Agroécologie 3 min
Vers une meilleure gestion des nitrates dans les parcelles agricoles artificiellement drainées
Face aux enjeux de dégradation de la qualité de l’eau des rivières et des eaux souterraines, des chercheurs de l’équipe Arthemys (unité Hycar) proposent un méthode pour mesurer les excès d’engrais azotés dans les parcelles drainées. Samy Chelil a développé, durant ses années de thèse, un outil pour aider la profession agricole et les gestionnaires de l’eau à mieux anticiper la pollution par les nitrates et adapter leurs pratiques agricoles afin de préserver l’environnement tout en maintenant de bons rendements. L’Académie d'agriculture de France a distingué ce travail en décernant une médaille d'argent Dufrenoy à Samy Chelil le 18 septembre 2024.
Publié le 20 septembre 2024
La problématique des nitrates en milieu agricole drainé
La pollution par les nitrates est une préoccupation majeure pour la qualité des eaux douces. Les nitrates proviennent principalement des engrais azotés utilisés en agriculture pour favoriser la croissance des plantes. Cependant, une partie de cet azote n'est pas absorbée par les cultures et se retrouve en excès dans le sol.
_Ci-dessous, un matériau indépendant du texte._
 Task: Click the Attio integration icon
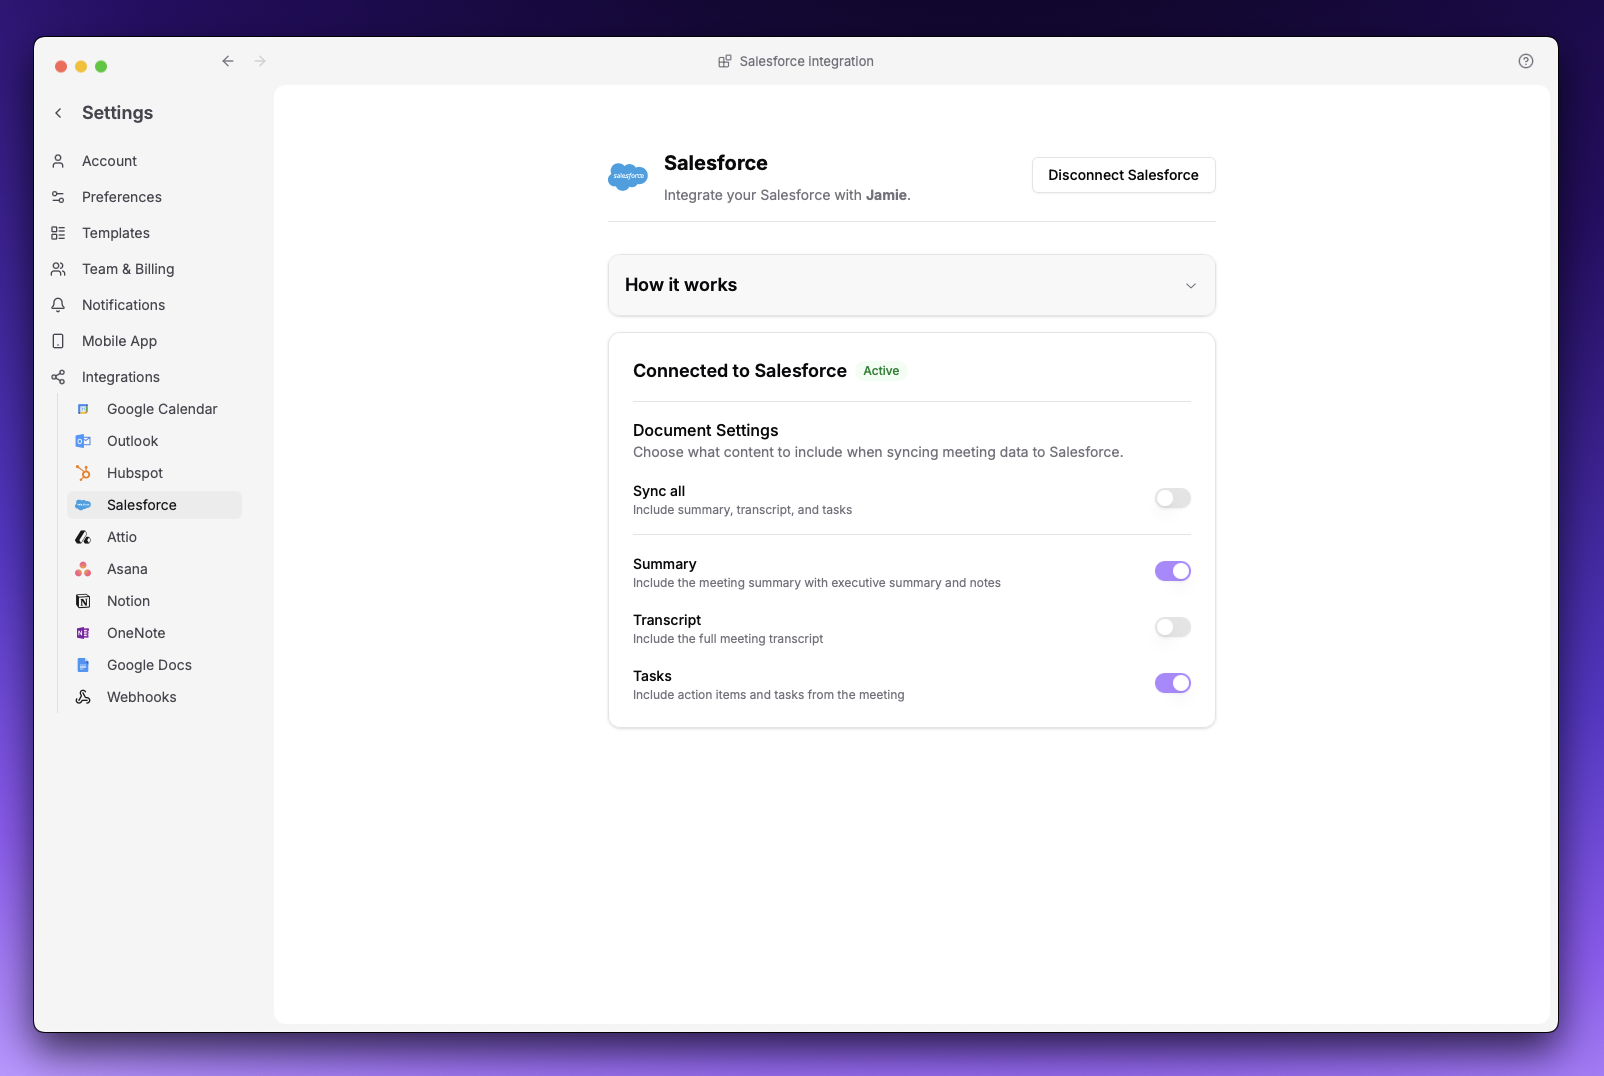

En période hivernale, lorsque les champs ne sont plus cultivés, ces nitrates peuvent être lessivés par les pluies et finir dans les rivières ou les nappes phréatiques. Lorsque les parcelles sont drainées de manière artificielle, le transfert des nitrates vers les eaux superficielles est accéléré. A l’échelle de la France, les parcelles drainées représentent en moyenne 10 % de la surface agricole utilisée (SAU, rapport normalisé ne prenant pas en compte les forêts et les centres urbains) et peut s’étendre jusqu’à 90c% dans certaines régions, correspondant au total à 3 millions d'hectares.
Le modèle NIT-DRAIN : un outil pour mieux prédire les flux de nitrates
Samy Chelil a développé un modèle conceptuel appelé NIT-DRAIN pour simuler les mouvements des nitrates dans les parcelles agricoles drainées. Ce modèle permet de prévoir les concentrations en nitrate dans les eaux de drainage à différentes périodes de l’année, en fonction des pratiques agricoles et des caractéristiques du sol. À partir de ce modèle, l'objectif est de créer un indicateur de pression azotée, qui permettrait de mieux anticiper et contrôler la pollution engendrée par l’excès de nitrates dans le sol.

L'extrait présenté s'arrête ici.